I “ragazzini” del latitante Romeo: arrestati 5 presunti favoreggiatori

Scoperchiato l'intero sistema di favoreggiamento della latitanza di Romeo messo in atto dai "ragazzini", i fratelli Alvaro

ULTIMO AGGIORNAMENTO 12:18
Pordenone

Colpo alla ‘Ndrangheta. Cinque persone sono state arrestate dai carabinieri di Palmi per il favoreggiamento di Domenico Romeo, il latitante di Sinopoli (Reggio Calabria) catturato il 4 febbraio dello scorso anno a Sant’Eufemia d’Aspromonte, dove si era rifugiato e dove si trovava con la moglie e il figlio.

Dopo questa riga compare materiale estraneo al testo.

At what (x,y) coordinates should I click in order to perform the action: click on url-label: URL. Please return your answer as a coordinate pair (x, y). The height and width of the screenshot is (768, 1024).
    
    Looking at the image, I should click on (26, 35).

Gli arrestati legati a Romeo

Gli arresti sono stati fatti in esecuzione di un provvedimento emesso dal Gup su richiesta della Dda di Reggio Calabria. In carcere – riporta Ansa – sono finiti i fratelli Antonio e Francesco Alvaro, di 22 e 23 anni mentre ai domiciliari Domenica Alvaro, di 33 anni (detti “ragazzini” per la loro giovane età), Biagio Versaci (47), e la moglie di quest’ultimo, Maria Francesca Cammaroto (40).

L’indagine “Buon vento genovese”

Il blitz è scattato all’alba di oggi, 20 marzo, dopo che il procuratore Giovanni Bombardieri, l’aggiunto Gaetano Paci e il pm Giulia Pantano hanno chiuso il cerchio sui favoreggiatori di Romeo che, per sei mesi, si era reso irreperibile ed era ricercato dalla Dda di Genova per traffico internazionale di stupefacenti aggravato dalle finalità mafiose nell’ambito dell’indagine “Buon vento genovese” della guardia di finanza.

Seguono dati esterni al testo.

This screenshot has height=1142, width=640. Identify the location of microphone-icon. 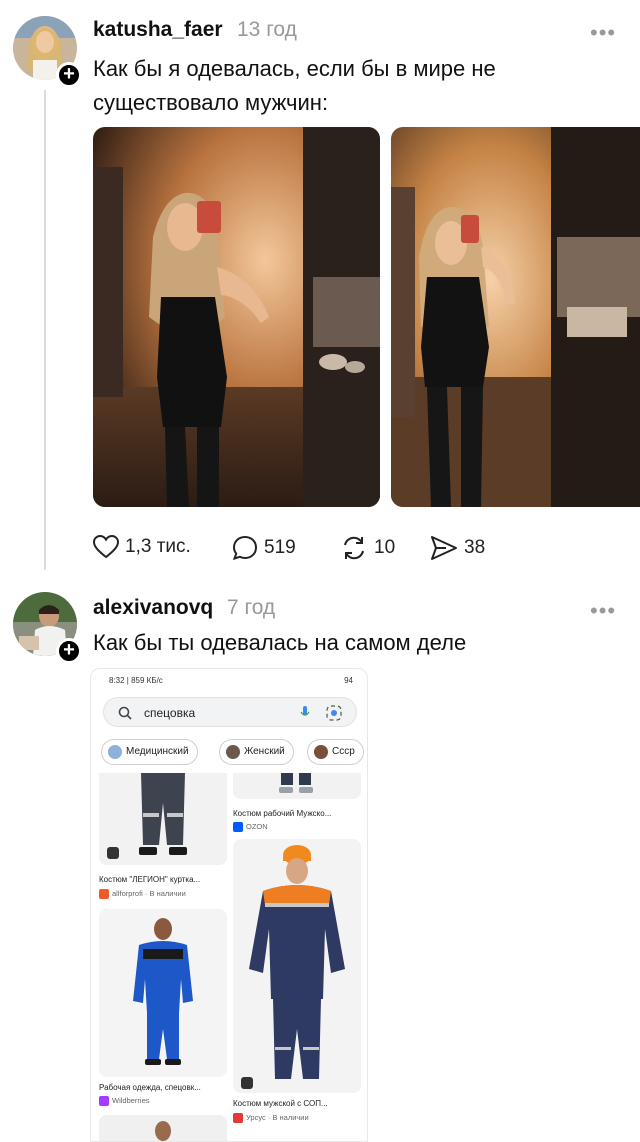
(305, 713).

L’inchiesta, che ha portato agli arresti di oggi, ha consentito di scoperchiare l’articolato ed organizzato sistema messo a punto dagli indagati per favorire la latitanza di Romeo. Un sistema che ha garantito a quest’ultimo di potersi incontrare pure con i suoi familiari. Stando alle indagini, il latitante aveva infatti a disposizione un immobile di proprietà di Domenica Alvaro ma anche telefoni dedicati con cui comunicare con i suoi familiari. Attraverso movimenti e trasbordi da un’autovettura all’altra, sua moglie Angela Lirosi, il figlioletto di soli 17 mesi e anche i genitori di Romeo venivano così condotti sino al covo del latitante, pensando che nessuno sarebbe riuscisse ad intercettarli.

Così non è stato. Nel corso delle indagini è stato fotografato passo passo il sistema di favoreggiamento della latitanza del Romeo alimentato e gestito con una continua e meticolosa organizzazione dai coniugi Versaci-Cammaroto, che custodivano il cellulare del ricercato e si occupavano degli spostamenti.

Il ruolo dei “ragazzini”

Un ruolo che era affidato in particolare ai fratelli Alvaro. Finiti in carcere, questi ultimi sono i figli di Vincenzo Alvaro, condannato nel procedimento “Santa Fè”, e nipoti di Antonio Alvaro, coindagato di Domenico Romeo nel procedimento penale “Buon vento genovese”.

Nonostante fossero considerati “ragazzini” per la giovane età, Antonino e Francesco Alvaro hanno dimostrato la loro fedeltà alla cosca Alvaro e per questo Domenico Romeo si era materialmente affidato a loro per la gestione della sua latitanza.